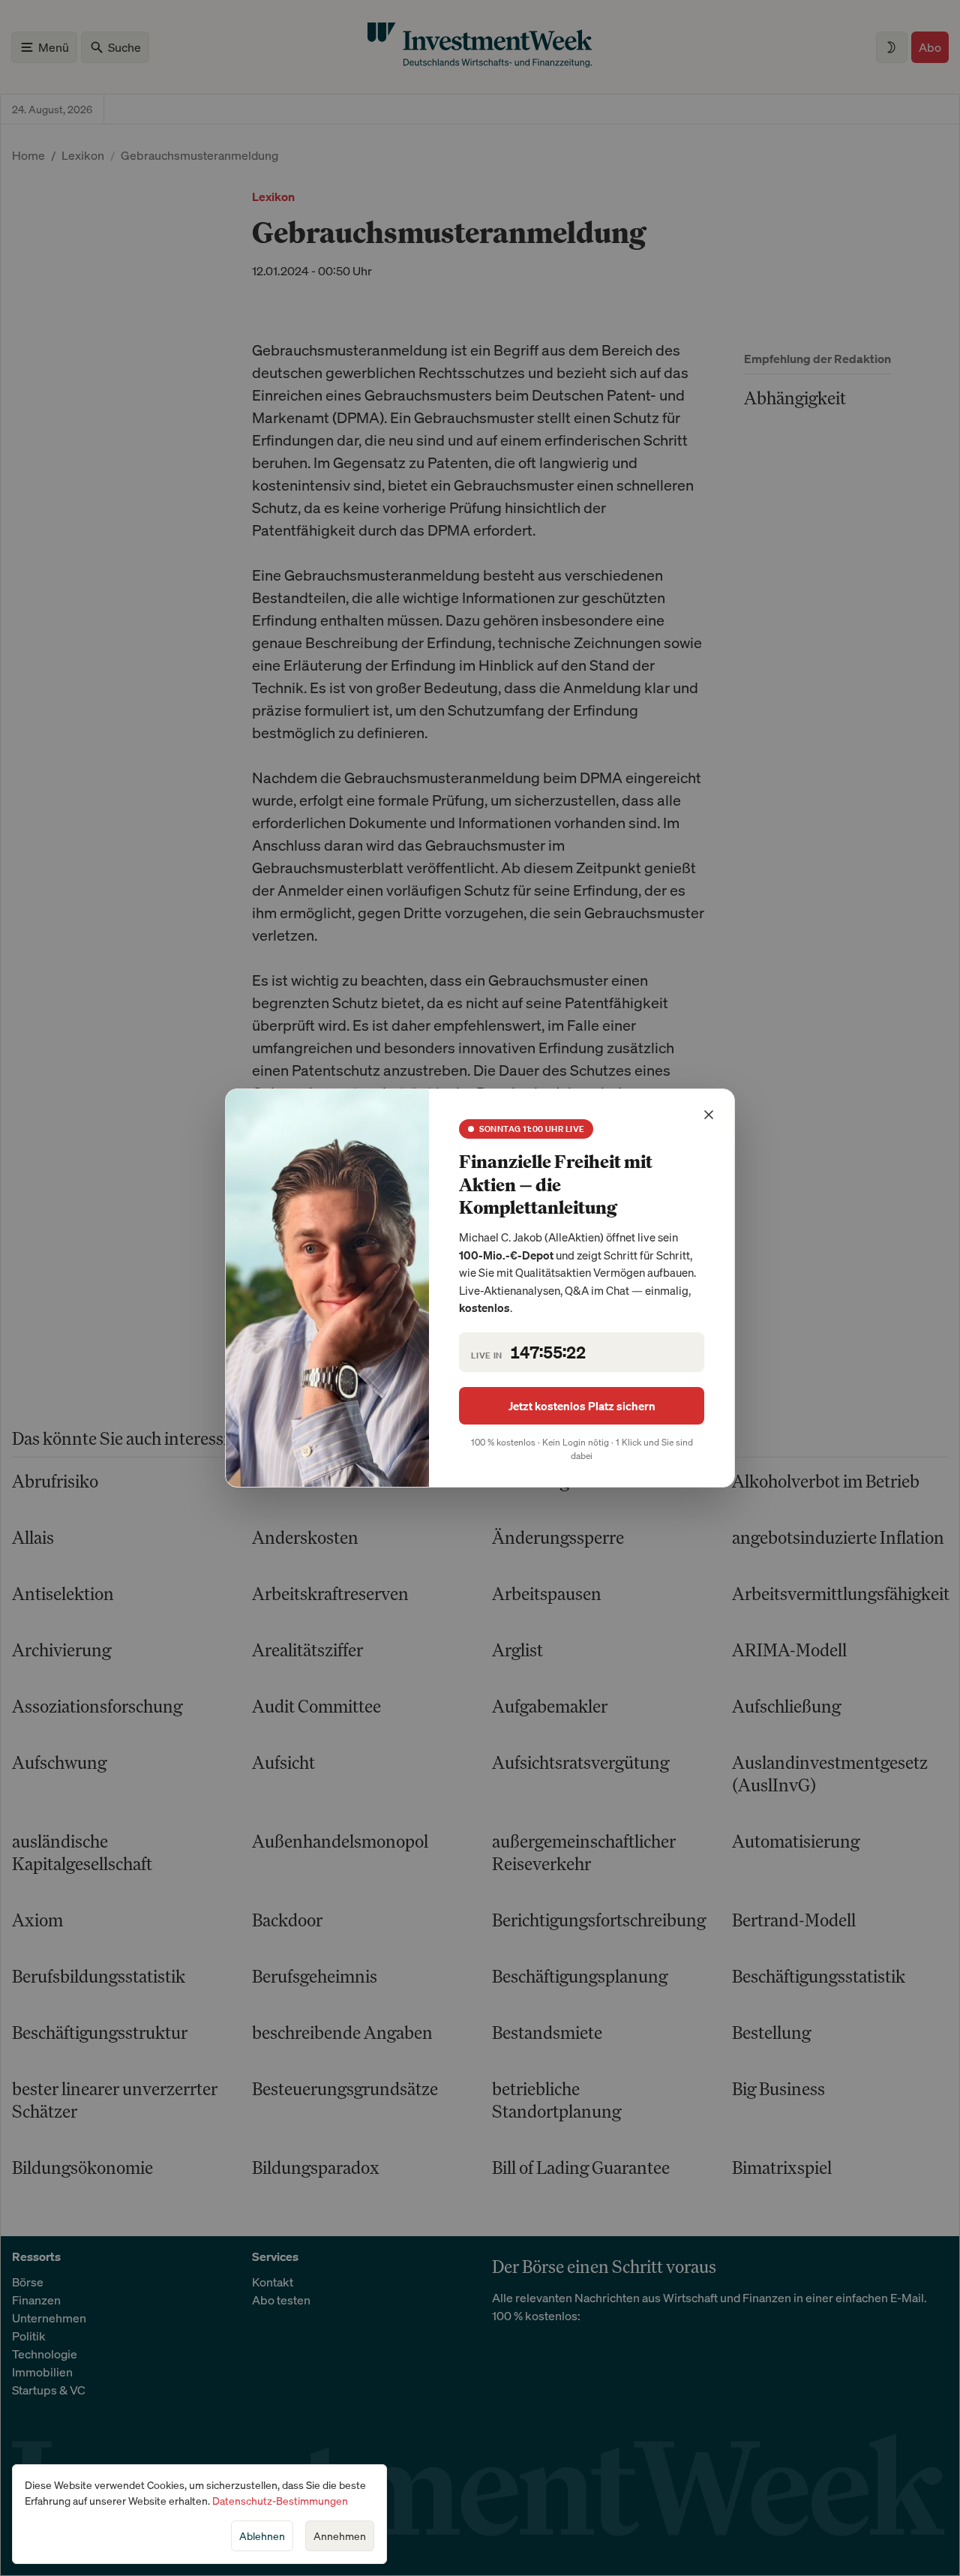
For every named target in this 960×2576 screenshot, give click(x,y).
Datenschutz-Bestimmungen (280, 2500)
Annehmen (340, 2536)
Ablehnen (262, 2536)
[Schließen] (708, 1114)
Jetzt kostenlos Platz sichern (582, 1405)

THE PROBLEM:
Restate every line of the data above word for word, with the images removed.

SOLVED PROBLEM:
For every named target in this 960×2576 screenshot, give click(x,y).
Datenschutz-Bestimmungen (280, 2500)
Annehmen (340, 2536)
Ablehnen (262, 2536)
[Schließen] (708, 1114)
Jetzt kostenlos Platz sichern (582, 1405)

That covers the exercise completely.